■ Passage to read:
Learning is an important aspect of any training programme. However, equally important is encouraging your employees to use what they have learnt and apply to their jobs.
A 24X7 Learning survey revealed that only 12% of learners say they apply the skills from the training they receive to their job. For transfer of learning to happen, there is a need to have a supportive climate for transfer, managerial support, opportunity to apply new knowledge, peer support and technological support.
1. Positive Climate
The climate for transfer of learning refers to the conditions or characteristics of the workplace that may inhibit or facilitate the application of newly learned skills and knowledge at work. A positive work environment provides a strong alignment between training programmes and the company’s goals. For example, in determining which training programmes to attend, managers may encourage and set goals with their employees for them to use new skills and behaviours acquired in the course of training. Once training has been completed, managers may create opportunities for employees to apply their new knowledge at work. Managers should also display an open mind when presented with new ideas for existing processes. In addition, companies should consider implementing positive consequences when new skills are used. For instance, employees who successfully apply their new skills can receive a one-off cash reward or incentive.
2. Managerial Support
Managerial support is the extent to which managers highlight the importance of training for employees and application of training content to the job. The greater the support to employee training, the more likely that transfer of learning will occur. The most basic level that a manager can provide support is by allowing employees to attend training. Managers should also be actively involved from the start by participating in the training design and delivery. Managers become role models when they participate in training with their employees. To facilitate the transfer of learning, managers should take an extra step by getting employees to implement action plans. Action plans lists the actions that employees will take once training is completed. A good action plan will list down what is to be done after training, strategies for reaching the goals, resources needed and expected results. Managers can help by providing practice opportunities, giving feedback and following up with employees to ensure new skills and knowledge are put to good use.
3. Opportunity to Perform
The opportunity to perform is equally important in transfer of learning and this is where managers play a crucial role in work assignment. Managers can create meaningful job assignments and tasks for employees to put their new skills to good use, for instance assigning them to a special work committee or training other employees. Employees who are given opportunities to apply training content more often are better able to maintain their learned capabilities than those who are given lesser opportunities. Low levels of opportunity to perform may imply that the work environment is not supportive of training transfer. It may further indicate to employees that training content is not important for improvement in their job roles.
4. Peer Support
A peer support network can enhance transfer of learning among employees. A support group is a group of two or more employees who share their experience and discuss their progress of their new knowledge to their jobs. Employees may come together in a series of face to face sessions to share successful stories of training applied to their work and also brainstorm on ways to overcome issues with transfer of learning. In addition, companies may consider partnering these employees with a mentor. Mentors can provide advice and support in issues related to transfer of learning. For instance, mentors may suggest which areas of work they can put utilise their new knowledge or link their mentees with other professionals to expand their network.
5. Technology Support
Technology is not just a learning tool, but in certain circumstances, it helps in retaining knowledge and applying new skills to the workplace. For instance, virtual environment simulation training can allow employees to leverage their new knowledge and practice their skills to prepare them for real-world situations. To give an example, in the medical profession, computer simulations allow learners to practice in a safe environment where there is no harm to personnel or equipment. These simulations offer employees a chance to solve problems, apply new techniques, visualise concepts and practice tasks. Managers can collaborate with instructional designers and creative artists to come up with scenarios or case studies that requires employees to increase their retention of knowledge and maximise learning impact.

■ Information supplied:

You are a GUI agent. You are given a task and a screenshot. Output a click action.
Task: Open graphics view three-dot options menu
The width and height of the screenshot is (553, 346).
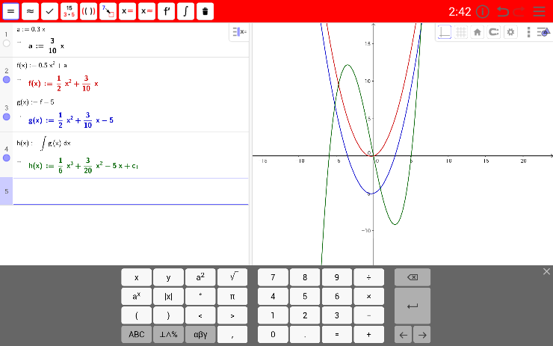coord(528,32)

■ Your task:
Can you transcribe the stretch from "5. Technology Support" through "maximise learning impact." word for word from the text on applying training at work?

■ Exercise result:
5. Technology Support
Technology is not just a learning tool, but in certain circumstances, it helps in retaining knowledge and applying new skills to the workplace. For instance, virtual environment simulation training can allow employees to leverage their new knowledge and practice their skills to prepare them for real-world situations. To give an example, in the medical profession, computer simulations allow learners to practice in a safe environment where there is no harm to personnel or equipment. These simulations offer employees a chance to solve problems, apply new techniques, visualise concepts and practice tasks. Managers can collaborate with instructional designers and creative artists to come up with scenarios or case studies that requires employees to increase their retention of knowledge and maximise learning impact.